A Polícia Civil do Distrito Federal (PCDF) lança nesta quinta-feira (2), às 10h30, no hall do Instituto de Identificação, no Complexo da corporação, o projeto Orfeu. A iniciativa é voltada à reanálise biométrica de cadáveres não identificados ou identificados apenas na esfera criminal, com uso de tecnologias avançadas de comparação biométrica e integração de bases de dados estaduais e federais.
Segundo a PCDF, o projeto foi desenvolvido a partir da revisão de registros produzidos ao longo de três décadas, permitindo o reprocessamento de biometrias antes submetidas às limitações tecnológicas da época. A proposta é ampliar as possibilidades de identificação humana por meio de sistemas biométricos modernos e interoperáveis.

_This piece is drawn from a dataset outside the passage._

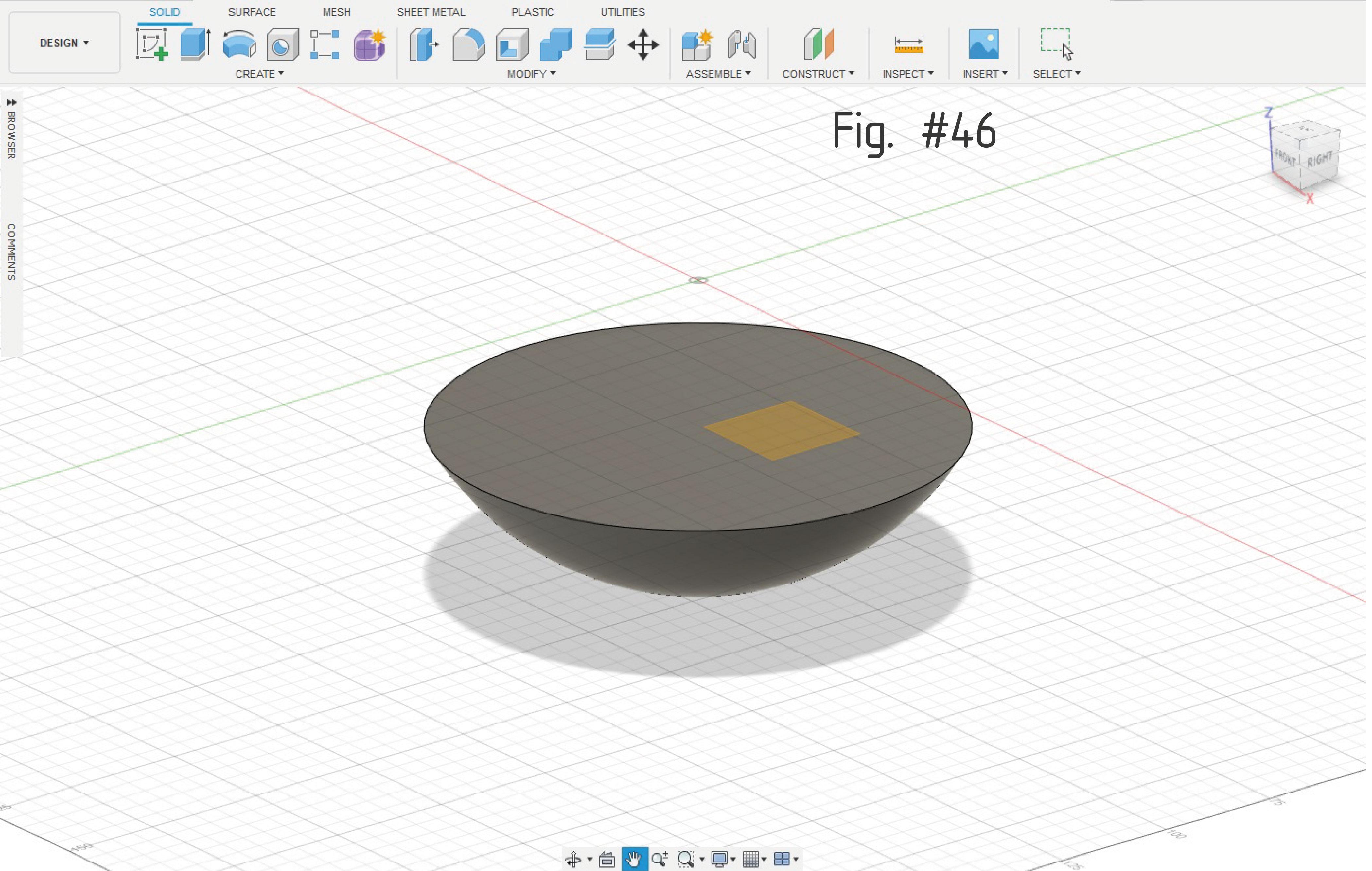
Task: Open the DESIGN workspace dropdown
Action: click(x=64, y=43)
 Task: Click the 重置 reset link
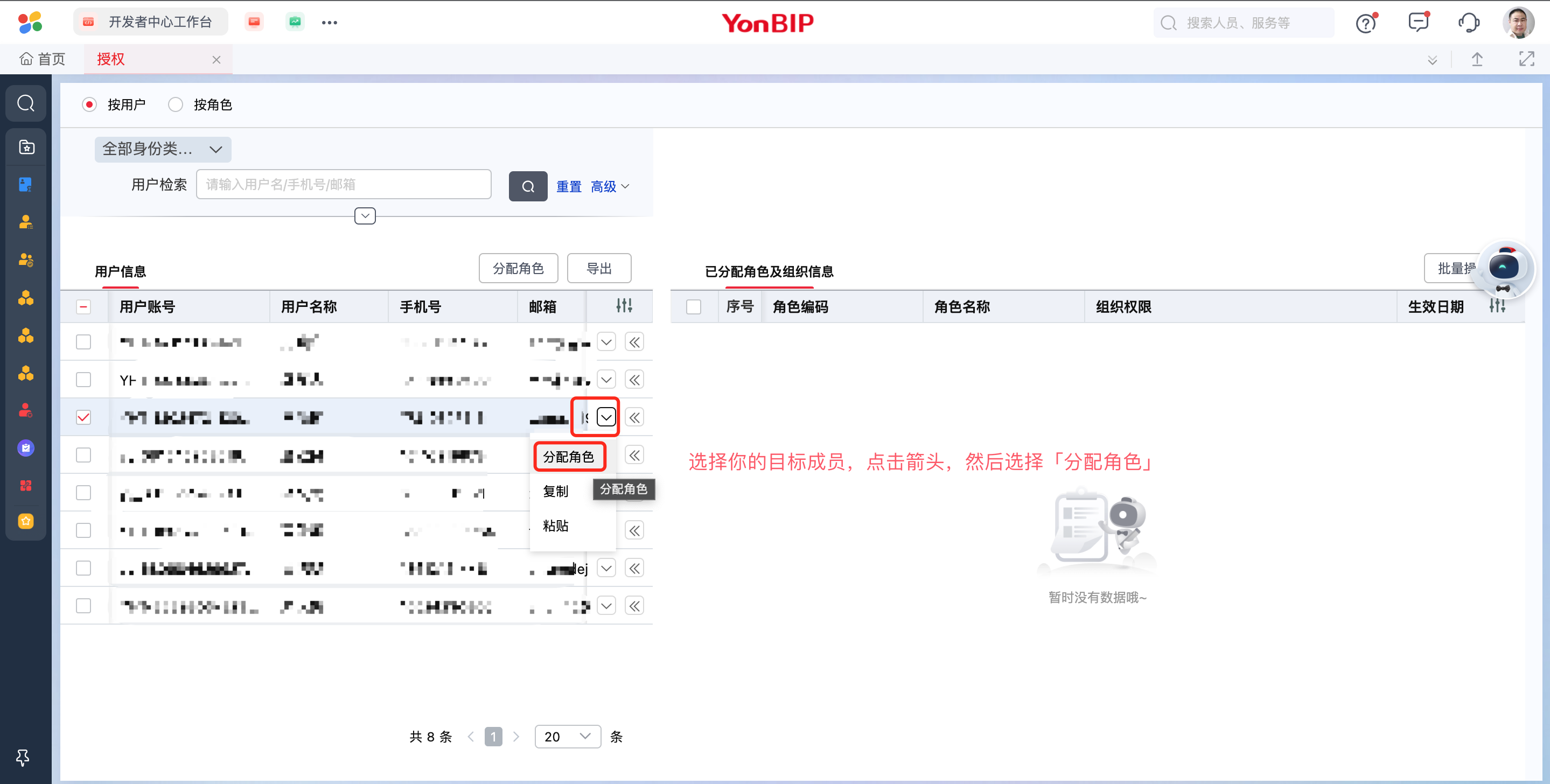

Até o momento, a iniciativa recuperou 117 identidades em 409 casos analisados. A corporação afirma que o projeto também fortalece atividades periciais e investigativas e funciona como apoio às políticas de busca de pessoas desaparecidas, ao ampliar a capacidade institucional de identificação e integração de informações em âmbito nacional.
Como legado permanente, o Orfeu prevê a formação de um banco biométrico de cadáveres não identificados e a implementação de um ciclo contínuo de revisão biométrica. Nos casos em que houver identificação e localização de familiares, a PCDF fará a comunicação oficial da identidade da pessoa e informará o local do sepultamento.
Após a cerimônia de lançamento, haverá uma coletiva de imprensa com a equipe responsável pelo projeto, no auditório do Instituto de Identificação.